That’s just like us you know. We look at our problems as impossible. We shackle ourselves with the fear of never being able to win or get ahead. We view our problems as I’m sure the people of Israel viewed the citadel of Jericho, as a sure defeat, and we forget that God has already promised us victory. It is God who can win any battle we may face. It is God who stares at the impossible and says, “No problem” (Matthew 19:26). It is God who has strength even in our weakness (2 Corinthians 12:10). We have to allow him to do the impossible, and our job is to have faith and live in his victory (Joshua 1:11).
God has the power to defeat anything that may get in our way. Just look at the example of Jericho. The impenetrable walls of the city were brought to ruin in a matter of seconds after the Israelites had circled them seven times (Joshua 6). Was it the people marching around the city that brought the walls down? Did they tread so strongly that the walls had no recourse but to crumble? I think not. The walls came down because God was in the middle of the procession. The ark of the covenant was at the center of the march (Joshua 6:12-13). A wall had been raised against God and his people and God specializes in bringing down walls. With him, no wall or stronghold can stand against us (2 Corinthians 10:3-5).

**Raw data**
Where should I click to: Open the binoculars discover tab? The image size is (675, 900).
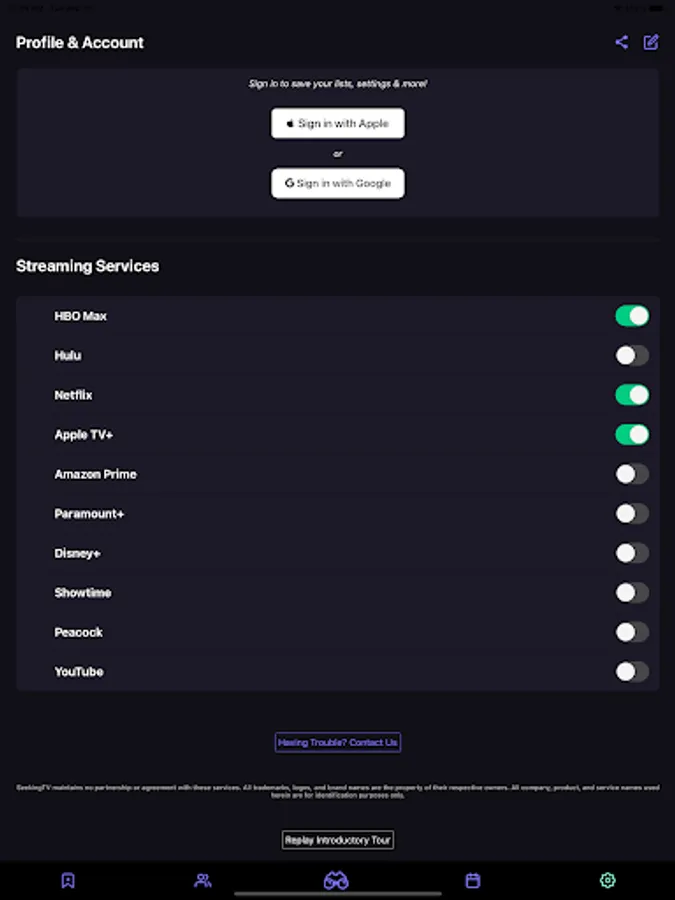pos(336,881)

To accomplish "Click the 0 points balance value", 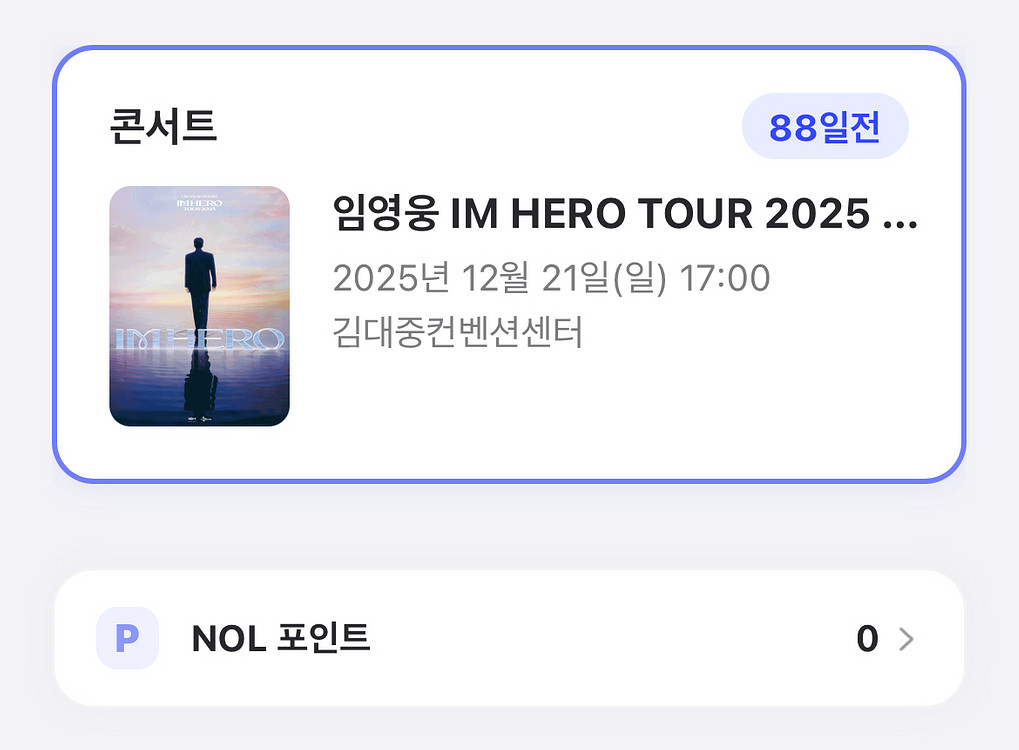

**What to work on**
A. Condense the paragraph of the Jericho passage that begins "God has the power to defeat" into a shorter version that keeps its main facts.
B. Switch "procession" to "parade" in the Jericho passage, and give the text from "God has the" up to and including "(2 Corinthians 10:3-5).".
The material here comes from a source separate from the Jericho passage.

**Full answers**
A. God can defeat anything in our way, as Jericho shows. The city's impenetrable walls fell within seconds after the Israelites circled them seven times (Joshua 6). The marching did not topple them. They fell because God was in the middle of the procession, with the ark of the covenant at the center of the march (Joshua 6:12-13). A wall had been raised against God and his people, and God specializes in bringing down walls. With him, no wall or stronghold can stand against us (2 Corinthians 10:3-5).

B.
God has the power to defeat anything that may get in our way. Just look at the example of Jericho. The impenetrable walls of the city were brought to ruin in a matter of seconds after the Israelites had circled them seven times (Joshua 6). Was it the people marching around the city that brought the walls down? Did they tread so strongly that the walls had no recourse but to crumble? I think not. The walls came down because God was in the middle of the parade. The ark of the covenant was at the center of the march (Joshua 6:12-13). A wall had been raised against God and his people and God specializes in bringing down walls. With him, no wall or stronghold can stand against us (2 Corinthians 10:3-5).